- Tasks to complete
(a) Do these statements agree with the postpartum recovery post? Answer yes or no for each, and quote the words that decide it.
(i) Among the things the writer read about was seeing a Women's Health Physical Therapist.
(ii) The writer has been a mother for six months.
(iii) The writer says new mothers face breastfeeding and sleep deprivation instead of recovering with a massage and ice bath.
(b) Can you carry on the postpartum recovery post from where it stops?

- Page text
Recovery at 5 Months Postpartum


Five months as a momma. Sometimes I still can’t believe it. I carried a beautiful baby boy, and suddenly one day, he was here. The whole birthing experience took me a long time to wrap my head around. Every week my belly grew and I felt Benji kick nonstop, but the fact that my son was actually inside me still blows me away.


As a new mom I am still trying to figure out life – our new routines, my new role, and my relationship with my husband. It’s a process, and something I’m working on every single day.

The Reality of Labor

The truth is, I completely underestimated the emotional and physical impact the birthing experience would have on me. I read about the hormones, baby blues, a six week check up with my OB, baby must-haves for our registry, and the importance of seeing a Women’s Health Physical Therapist. But, I really had no clue.

Labor is THE MAIN event. I want to reiterate that. Like an athlete prepping for the Olympics, we prepare for months (sometimes years) to birth a child. The difference here is that instead of recovering with a massage and ice bath, we are challenged with breastfeeding, sleep deprivation, bleeding, and caring for a new life (there are lots of baby snuggles too!).

- Records drawn from a dataset

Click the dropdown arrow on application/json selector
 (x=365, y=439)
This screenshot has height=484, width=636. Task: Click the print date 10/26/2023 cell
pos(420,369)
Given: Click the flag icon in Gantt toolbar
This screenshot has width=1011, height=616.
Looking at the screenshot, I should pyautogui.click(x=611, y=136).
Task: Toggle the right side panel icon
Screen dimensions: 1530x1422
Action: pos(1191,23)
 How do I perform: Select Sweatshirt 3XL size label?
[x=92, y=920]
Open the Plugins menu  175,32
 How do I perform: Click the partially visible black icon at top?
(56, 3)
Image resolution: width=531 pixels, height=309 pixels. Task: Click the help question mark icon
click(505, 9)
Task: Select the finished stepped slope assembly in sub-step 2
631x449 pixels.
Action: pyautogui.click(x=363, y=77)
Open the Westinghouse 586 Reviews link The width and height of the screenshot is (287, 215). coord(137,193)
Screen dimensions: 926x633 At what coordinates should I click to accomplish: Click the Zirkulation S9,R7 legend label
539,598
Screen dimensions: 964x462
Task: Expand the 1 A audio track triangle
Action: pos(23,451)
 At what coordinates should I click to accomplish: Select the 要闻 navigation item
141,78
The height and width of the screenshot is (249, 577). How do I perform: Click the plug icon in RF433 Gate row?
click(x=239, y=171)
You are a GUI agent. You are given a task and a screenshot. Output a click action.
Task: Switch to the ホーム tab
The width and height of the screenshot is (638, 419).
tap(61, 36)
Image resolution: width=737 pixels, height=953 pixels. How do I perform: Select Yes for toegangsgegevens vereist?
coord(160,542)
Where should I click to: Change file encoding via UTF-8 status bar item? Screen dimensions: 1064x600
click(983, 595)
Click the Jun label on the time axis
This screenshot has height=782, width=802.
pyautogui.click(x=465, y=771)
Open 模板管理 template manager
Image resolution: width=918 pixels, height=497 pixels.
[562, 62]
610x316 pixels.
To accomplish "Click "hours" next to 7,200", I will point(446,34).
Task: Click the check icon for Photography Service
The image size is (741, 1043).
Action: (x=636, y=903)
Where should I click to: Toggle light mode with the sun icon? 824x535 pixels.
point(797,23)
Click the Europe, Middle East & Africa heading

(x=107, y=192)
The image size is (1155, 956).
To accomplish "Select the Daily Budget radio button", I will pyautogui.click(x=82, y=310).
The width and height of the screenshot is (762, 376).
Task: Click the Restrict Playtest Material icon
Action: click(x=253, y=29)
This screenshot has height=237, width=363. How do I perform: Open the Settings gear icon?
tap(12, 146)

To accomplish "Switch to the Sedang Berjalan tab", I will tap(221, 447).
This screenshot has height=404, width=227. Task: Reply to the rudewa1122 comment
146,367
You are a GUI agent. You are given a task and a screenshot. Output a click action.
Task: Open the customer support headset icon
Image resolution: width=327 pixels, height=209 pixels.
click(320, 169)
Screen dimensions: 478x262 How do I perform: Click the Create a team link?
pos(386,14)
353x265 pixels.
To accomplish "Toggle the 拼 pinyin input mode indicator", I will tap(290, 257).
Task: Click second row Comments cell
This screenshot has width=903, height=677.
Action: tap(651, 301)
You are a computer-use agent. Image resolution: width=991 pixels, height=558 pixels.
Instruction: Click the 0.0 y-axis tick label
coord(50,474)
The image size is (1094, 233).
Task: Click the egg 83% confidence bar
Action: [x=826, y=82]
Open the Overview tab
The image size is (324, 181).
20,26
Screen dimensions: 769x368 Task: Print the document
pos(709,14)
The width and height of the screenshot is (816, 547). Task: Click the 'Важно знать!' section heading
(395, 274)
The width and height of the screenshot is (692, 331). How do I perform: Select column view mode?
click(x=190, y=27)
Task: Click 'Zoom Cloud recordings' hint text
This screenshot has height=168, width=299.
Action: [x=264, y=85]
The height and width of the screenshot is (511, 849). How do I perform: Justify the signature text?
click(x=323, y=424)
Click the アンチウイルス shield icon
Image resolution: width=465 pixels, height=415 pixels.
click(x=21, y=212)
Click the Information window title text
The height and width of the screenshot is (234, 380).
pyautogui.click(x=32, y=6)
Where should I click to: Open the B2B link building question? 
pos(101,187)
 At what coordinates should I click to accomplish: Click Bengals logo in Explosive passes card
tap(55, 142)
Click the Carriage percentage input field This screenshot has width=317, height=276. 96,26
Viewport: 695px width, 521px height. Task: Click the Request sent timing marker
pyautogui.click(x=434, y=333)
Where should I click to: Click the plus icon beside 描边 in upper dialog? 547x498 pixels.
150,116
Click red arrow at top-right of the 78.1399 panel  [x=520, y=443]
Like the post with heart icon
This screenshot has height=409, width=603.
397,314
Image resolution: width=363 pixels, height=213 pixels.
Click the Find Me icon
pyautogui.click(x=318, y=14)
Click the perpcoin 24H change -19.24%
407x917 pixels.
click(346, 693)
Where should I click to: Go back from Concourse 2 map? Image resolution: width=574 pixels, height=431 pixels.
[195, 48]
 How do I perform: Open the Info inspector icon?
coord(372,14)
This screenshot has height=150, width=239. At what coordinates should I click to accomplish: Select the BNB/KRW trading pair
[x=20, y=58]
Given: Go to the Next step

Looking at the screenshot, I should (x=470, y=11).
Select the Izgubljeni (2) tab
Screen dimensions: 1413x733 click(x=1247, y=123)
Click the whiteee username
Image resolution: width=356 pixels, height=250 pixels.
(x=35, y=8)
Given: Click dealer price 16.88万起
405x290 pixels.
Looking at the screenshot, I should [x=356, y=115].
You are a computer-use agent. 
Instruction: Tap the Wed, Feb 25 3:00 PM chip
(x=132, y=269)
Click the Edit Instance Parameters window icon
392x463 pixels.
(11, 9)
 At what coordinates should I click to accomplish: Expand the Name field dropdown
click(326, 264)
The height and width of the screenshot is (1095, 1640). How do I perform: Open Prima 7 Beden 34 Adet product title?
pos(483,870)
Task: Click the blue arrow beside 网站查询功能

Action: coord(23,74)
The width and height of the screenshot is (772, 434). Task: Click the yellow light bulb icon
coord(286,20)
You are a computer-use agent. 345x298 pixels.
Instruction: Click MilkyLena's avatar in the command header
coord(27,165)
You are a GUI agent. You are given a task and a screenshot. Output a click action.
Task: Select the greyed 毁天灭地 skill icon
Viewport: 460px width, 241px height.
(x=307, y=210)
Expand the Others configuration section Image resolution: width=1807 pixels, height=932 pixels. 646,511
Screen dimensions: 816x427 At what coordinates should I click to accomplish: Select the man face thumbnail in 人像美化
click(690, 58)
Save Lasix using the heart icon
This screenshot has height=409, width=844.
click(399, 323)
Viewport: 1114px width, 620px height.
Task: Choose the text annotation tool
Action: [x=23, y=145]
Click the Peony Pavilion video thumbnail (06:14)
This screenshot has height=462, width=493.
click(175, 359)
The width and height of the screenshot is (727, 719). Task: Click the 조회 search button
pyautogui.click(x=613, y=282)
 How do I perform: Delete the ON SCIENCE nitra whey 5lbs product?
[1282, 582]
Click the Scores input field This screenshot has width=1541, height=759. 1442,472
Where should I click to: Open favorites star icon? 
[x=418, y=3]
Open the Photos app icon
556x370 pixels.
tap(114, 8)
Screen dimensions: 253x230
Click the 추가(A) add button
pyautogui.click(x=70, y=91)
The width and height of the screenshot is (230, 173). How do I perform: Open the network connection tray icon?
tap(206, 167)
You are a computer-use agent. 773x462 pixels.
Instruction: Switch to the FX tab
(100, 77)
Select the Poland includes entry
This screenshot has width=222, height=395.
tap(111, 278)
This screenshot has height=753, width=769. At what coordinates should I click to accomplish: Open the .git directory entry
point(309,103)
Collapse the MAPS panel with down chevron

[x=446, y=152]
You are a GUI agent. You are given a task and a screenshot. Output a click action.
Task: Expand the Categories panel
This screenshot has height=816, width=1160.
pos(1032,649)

- Answers provided
(a)
(i) Yes: "and the importance of seeing a Women’s Health Physical Therapist"
(ii) No: "Five months as a momma."
(iii) Yes: "instead of recovering with a massage and ice bath, we are challenged with breastfeeding, sleep deprivation, bleeding, and caring for a new life"

(b)
Benji was born after four hours of pushing. I credit being so physically active with having the stamina to push so long —something my doctor mentioned a few times. My birth experience was a bit traumatic, and there are several things we will change and request for baby number two.

Postpartum Recovery – Mental

My OB cleared me for exercise at five weeks postpartum. Like the majority of postpartum women, I saw this as my green light to start exercising. I was so eager to jump back into things, even if it meant a heated yoga class with an entire hour of savasana.

I often reflect on this time — did I start too soon? Probably. But, sweating in any form and doing something for ME everyday became vital to my mental health. It was cold in Seattle and I missed San Diego and the ability to go for stroller walks in the sunshine. I was homesick, exhausted, and missing a bit of my old active self.

Postpartum Recovery – Diastasis Recti

Postpartum recovery is different for everyone. At six weeks postpartum I saw a Women’s Health PT, and I’m thankful I did. She told me I had diastasis recti, my pelvic floor was tight, and I had no idea how to breath properly. Yikes. I burst into tears in her office.

I made it my mission to learn as much as possible about diastasis recti, performed my PT exercises religiously, and went to barre 4x/week. I found that barre helped with mobility, glute strength, and retraining my smaller stabilizer muscles. We typically performed the same exercises I did in physical therapy. It was also a great way to connect with other moms!

Ashley is one of my favorite diastasis recti resources. The image above shows that with patience and proper training you can regain strength and tension through your core.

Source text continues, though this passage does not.